Plus on the albums there is also studio compression but that is different and loads of bands had Sunset Sounds studio compression and didn't sound anything like EVH and studio compression is not playing compression that is within the signal chain of the players gear.
Eddie's rig did have a mix of compression and plexi dynamics. A potent mix for anyone who had such command of the instrument as he did. If you heard him play "Crossroads" on that old interview tape, he could make a plain old cranked Fender amp scream. He had a formidable right hand attack. So when I see those videos of the kids playing "Eruption" it's definitely impressive, but it's not quite the same thing as when he played it.
 

Flyin' Brian

Silver Supporting Member
Messages
30,271
Exactly, Brian, and that clip is one of the finest examples of how to get a clean, clear tone and huge gain/OD without changing anything but right hand attack and a volume pedal.
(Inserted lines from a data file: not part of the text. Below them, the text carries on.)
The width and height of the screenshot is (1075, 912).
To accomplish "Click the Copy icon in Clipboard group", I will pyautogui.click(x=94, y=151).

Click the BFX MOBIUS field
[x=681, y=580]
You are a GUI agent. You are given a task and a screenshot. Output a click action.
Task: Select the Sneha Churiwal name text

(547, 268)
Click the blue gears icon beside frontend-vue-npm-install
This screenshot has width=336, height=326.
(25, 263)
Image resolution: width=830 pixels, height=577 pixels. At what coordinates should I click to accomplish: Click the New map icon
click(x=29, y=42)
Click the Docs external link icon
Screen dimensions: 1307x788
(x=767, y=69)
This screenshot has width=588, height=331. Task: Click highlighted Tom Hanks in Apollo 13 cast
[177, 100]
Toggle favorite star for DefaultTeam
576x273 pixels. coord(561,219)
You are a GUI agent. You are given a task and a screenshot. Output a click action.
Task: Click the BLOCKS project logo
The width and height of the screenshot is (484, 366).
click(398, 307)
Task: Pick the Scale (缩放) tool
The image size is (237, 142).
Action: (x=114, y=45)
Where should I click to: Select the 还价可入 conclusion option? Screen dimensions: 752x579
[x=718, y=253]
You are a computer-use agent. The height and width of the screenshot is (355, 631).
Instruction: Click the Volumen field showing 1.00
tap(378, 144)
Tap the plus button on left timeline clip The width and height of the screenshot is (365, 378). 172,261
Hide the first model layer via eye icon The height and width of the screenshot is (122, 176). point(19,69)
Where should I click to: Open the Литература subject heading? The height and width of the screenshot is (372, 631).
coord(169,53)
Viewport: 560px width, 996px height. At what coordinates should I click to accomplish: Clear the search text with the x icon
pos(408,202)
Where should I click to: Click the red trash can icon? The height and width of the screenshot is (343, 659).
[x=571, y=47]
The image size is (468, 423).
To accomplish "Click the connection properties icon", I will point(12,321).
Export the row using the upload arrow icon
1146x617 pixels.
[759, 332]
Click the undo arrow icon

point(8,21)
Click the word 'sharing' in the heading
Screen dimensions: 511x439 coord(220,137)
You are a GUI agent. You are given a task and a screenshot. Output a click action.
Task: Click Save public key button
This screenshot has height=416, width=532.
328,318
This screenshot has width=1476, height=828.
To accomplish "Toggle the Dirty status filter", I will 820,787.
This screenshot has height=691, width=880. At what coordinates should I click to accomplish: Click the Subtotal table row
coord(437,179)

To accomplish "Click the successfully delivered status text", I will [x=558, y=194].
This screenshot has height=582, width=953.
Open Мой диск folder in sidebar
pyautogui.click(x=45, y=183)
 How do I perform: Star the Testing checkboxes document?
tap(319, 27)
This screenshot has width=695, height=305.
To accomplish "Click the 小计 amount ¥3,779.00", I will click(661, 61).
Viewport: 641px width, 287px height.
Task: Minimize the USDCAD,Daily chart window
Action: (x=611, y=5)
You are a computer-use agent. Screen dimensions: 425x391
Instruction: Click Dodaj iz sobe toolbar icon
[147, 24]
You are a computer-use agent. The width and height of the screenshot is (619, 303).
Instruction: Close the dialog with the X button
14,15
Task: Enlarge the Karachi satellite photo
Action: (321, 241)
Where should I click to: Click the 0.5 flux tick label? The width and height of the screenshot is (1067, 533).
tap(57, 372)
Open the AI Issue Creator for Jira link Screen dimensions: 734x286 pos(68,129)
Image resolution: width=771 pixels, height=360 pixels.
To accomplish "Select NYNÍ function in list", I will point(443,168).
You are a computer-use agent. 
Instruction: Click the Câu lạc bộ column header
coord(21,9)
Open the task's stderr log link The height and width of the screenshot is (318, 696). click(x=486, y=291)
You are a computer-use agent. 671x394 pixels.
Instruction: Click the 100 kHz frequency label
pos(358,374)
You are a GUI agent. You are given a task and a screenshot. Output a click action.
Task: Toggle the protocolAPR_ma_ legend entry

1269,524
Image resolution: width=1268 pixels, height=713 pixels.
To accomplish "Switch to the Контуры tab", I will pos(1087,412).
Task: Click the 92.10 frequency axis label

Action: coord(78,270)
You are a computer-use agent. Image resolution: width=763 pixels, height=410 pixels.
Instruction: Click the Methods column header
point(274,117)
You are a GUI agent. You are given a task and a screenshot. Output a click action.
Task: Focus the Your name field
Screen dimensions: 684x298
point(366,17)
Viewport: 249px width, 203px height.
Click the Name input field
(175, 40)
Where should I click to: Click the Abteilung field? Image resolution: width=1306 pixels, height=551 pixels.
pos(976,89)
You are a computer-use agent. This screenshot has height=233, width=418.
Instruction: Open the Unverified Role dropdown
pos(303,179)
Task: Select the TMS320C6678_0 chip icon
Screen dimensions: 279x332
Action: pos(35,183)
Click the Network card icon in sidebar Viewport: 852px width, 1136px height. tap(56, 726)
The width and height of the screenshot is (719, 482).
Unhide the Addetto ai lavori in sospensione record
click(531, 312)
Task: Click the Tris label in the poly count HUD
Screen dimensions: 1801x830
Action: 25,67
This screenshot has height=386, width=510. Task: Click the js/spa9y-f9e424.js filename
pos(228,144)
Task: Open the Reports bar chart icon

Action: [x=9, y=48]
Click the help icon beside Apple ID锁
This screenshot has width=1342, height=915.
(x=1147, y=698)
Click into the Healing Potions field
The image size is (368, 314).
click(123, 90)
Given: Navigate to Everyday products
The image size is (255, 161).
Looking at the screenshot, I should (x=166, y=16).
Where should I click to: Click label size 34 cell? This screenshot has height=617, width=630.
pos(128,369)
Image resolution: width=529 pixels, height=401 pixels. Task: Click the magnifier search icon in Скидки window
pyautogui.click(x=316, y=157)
Larry is such a master at that.

The compression/saturation thing (in my experience anyway) comes from really driving the preamp (in an "amp only" configuration, obviously). When I was younger that's what I did - dime the gain with the master barely cracked open which was compressed fizz city with little or no note clarity or separation. Now I'm just the opposite because I realized that the way to get note clarity and the sustain/controlled harmonic feedback is to push the power section harder with less preamp input; basically, more volume.
Locally I still see many players do that. They play a million notes all crushed together with no note separation at all. Then again one guy said to me, "I get nervous when I'm not playing a bunch of notes".

It reminds me of people who have to fill absolutely every space in a conversation with "um", "y'know", "like" and the like. Let the listener digest what you said, either musically or verbally.

Listen to how few notes Larry plays in this video. It's what makes it so compelling and musical.

 

michael.e

Member
Messages
20,583
I think low volume with gain makes a sloppier player in general. NO matter what one uses. Get to band volumes and the dynamic is completely different.
 

custom53

Member
Messages
4,746
Pull out a old Fender Twin, without any pedals, and play all the songs that you think you have nailed with a modeling amp.. Then reply..
 

CowTipton

Member
Messages
9,143
Pull out a old Fender Twin, without any pedals, and play all the songs that you think you have nailed with a modeling amp.. Then reply..

Can you loan me about $1500?
I'm sure you'd still have $1000 left over from this week's pay.
 

goldtop4g63

Member
Messages
259
Makes me question how accurate those models are. I've never played a JCM800 that has that liquidy legato sound without at least an overdrive goosing it.
The models in the axe are pretty accurate but you can drive them harder than the real amp if u desire. All the amps have a saturation parameter to mimic an amp with that mod. Turn that on and you can get fair amount more gain. A lot more gain than the stock version would have.
 

Phletch

Senior Member
Messages
9,896
Not your thing. Doesn't have to be. Some people jump on it right up front. Some enjoy the journey. Some guys' ladies never get any foreplay either. :)
:rotflmao And the same ladies never see the finish line because Zippy shot his wad in 30 seconds.
 

Phletch

Senior Member
Messages
9,896
Locally I still see many players do that. They play a million notes all crushed together with no note separation at all. Then again one guy said to me, "I get nervous when I'm not playing a bunch of notes".

It reminds me of people who have to fill absolutely every space in a conversation with "um", "y'know", "like" and the like. Let the listener digest what you said, either musically or verbally.

Listen to how few notes Larry plays in this video. It's what makes it so compelling and musical.

:aok That is one of the many things about Larry's playing that I love, how he builds a solo, takes the listener for a ride, never really knowing where he's going to take you but always looking forward to the next turn.

Here's another one. Where/how he starts is nothing like where/how he finishes.

 

neoprimitive

Senior Member
Messages
2,348
If playing through modelers makes you a worse player, then I must be terrible by now. digitech player since 1993. never owned a tube amp. don't even own an amp now. modelers, mixer, monitors for me now.